Handling of blob in JPA and JDBC
- Staff Curator
- Java
- 15 Feb, 2020
- 19 Feb, 2020
- 2 min read
You can store large JSON/String objects in RDBMS with blob. Oracle DB recommends blob for storing JSON objects. In this article, we’ll learn it how to handle it using JPA.
Hibernate supports blob type without requiring any converter. However, Eclipselink requires converter to use it. You can use following converters for eclipselink that converts String to byte[] while saving and byte[] to String while reading.
@Converter(autoApply = false)
public class StringToByteArrayConverter implements AttributeConverter<String, byte[]> {
@Override
public byte[] convertToDatabaseColumn(String value) {
if (Objects.isNull(value)) {
return null;
}
return value.getBytes(StandardCharsets.UTF_8);
}
@Override
public String convertToEntityAttribute(byte[] value) {
return new String(value, StandardCharsets.UTF_8);
}
}
Then, you can define your entity column using the following way, which will allow to use above defined converter that would convert the String to byte[] while saving and vice-versa while reading.
public class Entity {
...
@Convert(converter = StringToByteArrayConverter.class)
@Column(name = "JSON_OBJ")
private String jsonObj;
}
Here, we are using
autoApply=false, that would perform the conversion only when it is marked. Else, it will convert allstringtobyte[]while saving.
Native query support
You may want to use native query to select the JSON objects in some cases. Here, you can make use of Jackson to perform the conversion for you.
Query q = entityManager.createNativeQuery("SELECT json_obj FROM entity");
List<byte[]> list = q.getResultList();
List<CustomModel> modelList = Collections.EMPTY_LIST;
if (Objects.nonNull(list) && !list.isEmpty()) {
List<JsonNode> jsonList = new ArrayList<>(list.size());
// thread safe immutable reader
final ObjectReader reader = objectMapper.reader();
list.forEach(i -> {
// use exception handler
jsonList.add(reader.readTree(new ByteArrayInputStream(i)));
});
modelList = objectMapper.convertValue(jsonList,
new TypeReference<List<CustomerModel>>() {
});
}
return modelList;
Here, objectMapper is an instance of ObjectMapper class.

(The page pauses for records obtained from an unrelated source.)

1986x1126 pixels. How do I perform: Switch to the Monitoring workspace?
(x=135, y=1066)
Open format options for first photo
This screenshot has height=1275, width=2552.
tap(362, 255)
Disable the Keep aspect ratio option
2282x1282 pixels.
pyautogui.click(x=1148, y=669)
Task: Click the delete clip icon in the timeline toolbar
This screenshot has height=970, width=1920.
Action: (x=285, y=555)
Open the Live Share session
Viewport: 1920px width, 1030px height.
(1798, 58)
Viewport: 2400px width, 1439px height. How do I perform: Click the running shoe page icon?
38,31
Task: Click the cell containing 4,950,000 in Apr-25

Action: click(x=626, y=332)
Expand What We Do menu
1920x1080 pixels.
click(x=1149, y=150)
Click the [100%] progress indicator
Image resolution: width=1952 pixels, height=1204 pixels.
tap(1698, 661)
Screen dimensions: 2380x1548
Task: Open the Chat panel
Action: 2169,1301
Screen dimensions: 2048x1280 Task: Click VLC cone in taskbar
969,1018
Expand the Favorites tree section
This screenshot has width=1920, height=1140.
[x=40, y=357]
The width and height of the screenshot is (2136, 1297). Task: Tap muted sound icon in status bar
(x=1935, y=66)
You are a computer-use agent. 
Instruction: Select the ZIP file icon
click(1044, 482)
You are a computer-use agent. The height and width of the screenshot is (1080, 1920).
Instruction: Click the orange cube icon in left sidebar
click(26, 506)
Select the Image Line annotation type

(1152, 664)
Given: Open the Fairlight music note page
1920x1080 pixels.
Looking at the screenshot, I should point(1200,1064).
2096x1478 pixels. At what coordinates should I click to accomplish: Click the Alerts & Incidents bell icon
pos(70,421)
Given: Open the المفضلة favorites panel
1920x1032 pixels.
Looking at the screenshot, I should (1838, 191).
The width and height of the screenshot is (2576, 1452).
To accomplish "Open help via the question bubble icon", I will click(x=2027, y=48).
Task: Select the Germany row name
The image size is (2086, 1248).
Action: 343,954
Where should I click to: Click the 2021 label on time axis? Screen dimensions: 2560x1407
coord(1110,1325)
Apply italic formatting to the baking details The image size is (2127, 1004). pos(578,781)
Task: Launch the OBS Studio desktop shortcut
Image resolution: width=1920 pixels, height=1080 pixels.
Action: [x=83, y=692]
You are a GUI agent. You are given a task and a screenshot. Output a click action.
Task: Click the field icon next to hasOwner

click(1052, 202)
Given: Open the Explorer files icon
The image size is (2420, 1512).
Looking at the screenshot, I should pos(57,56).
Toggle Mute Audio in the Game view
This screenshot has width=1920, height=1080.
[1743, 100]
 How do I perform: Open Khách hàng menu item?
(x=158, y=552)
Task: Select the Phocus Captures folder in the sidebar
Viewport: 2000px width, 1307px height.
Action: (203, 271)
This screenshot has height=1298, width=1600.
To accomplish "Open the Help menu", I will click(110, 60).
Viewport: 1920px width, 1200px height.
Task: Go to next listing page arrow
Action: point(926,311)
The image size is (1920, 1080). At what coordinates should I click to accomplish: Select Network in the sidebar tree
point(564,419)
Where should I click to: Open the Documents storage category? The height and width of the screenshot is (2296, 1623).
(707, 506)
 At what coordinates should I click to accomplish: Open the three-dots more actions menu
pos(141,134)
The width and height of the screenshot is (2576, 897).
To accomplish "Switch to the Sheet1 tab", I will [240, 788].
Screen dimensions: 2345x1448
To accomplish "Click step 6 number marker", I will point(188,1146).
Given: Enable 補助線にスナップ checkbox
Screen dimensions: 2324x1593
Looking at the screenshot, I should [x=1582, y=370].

Similarly, you can create using following code:
JsonNode jsonNode = objectMapper.createObjectNode();
// add code to write JSON/string to JSON node
// immutable writer with thread safe write
final ObjectWriter writer = om.writer();
final byte[] bytes = writer.writeValueAsBytes(jsonNode);
JDBC
For fetching from DB
try (InputStream reader = rs.getBinaryStream("json_obj")) {
// IOUtils is from apache commons-io
if (reader != null) String jsonData = new String(IOUtils.toByteArray(reader), StandardCharsets.UTF_8));
...
For writing to DB
preparedStatement = connection.prepareStatement(query).unwrap(OraclePreparedStatement.class);
// Here objValue is your model
final byte[] valArray = objectMapper.writeValueAsString(objValue).getBytes(StandardCharsets.UTF_8);
final Blob blob = ps.getConnection().createBlob();
blob.setBytes(1, valArray);
preparedStatement.setBlob(idx, blob);
// You must free the blob using blob.free() and release all resources.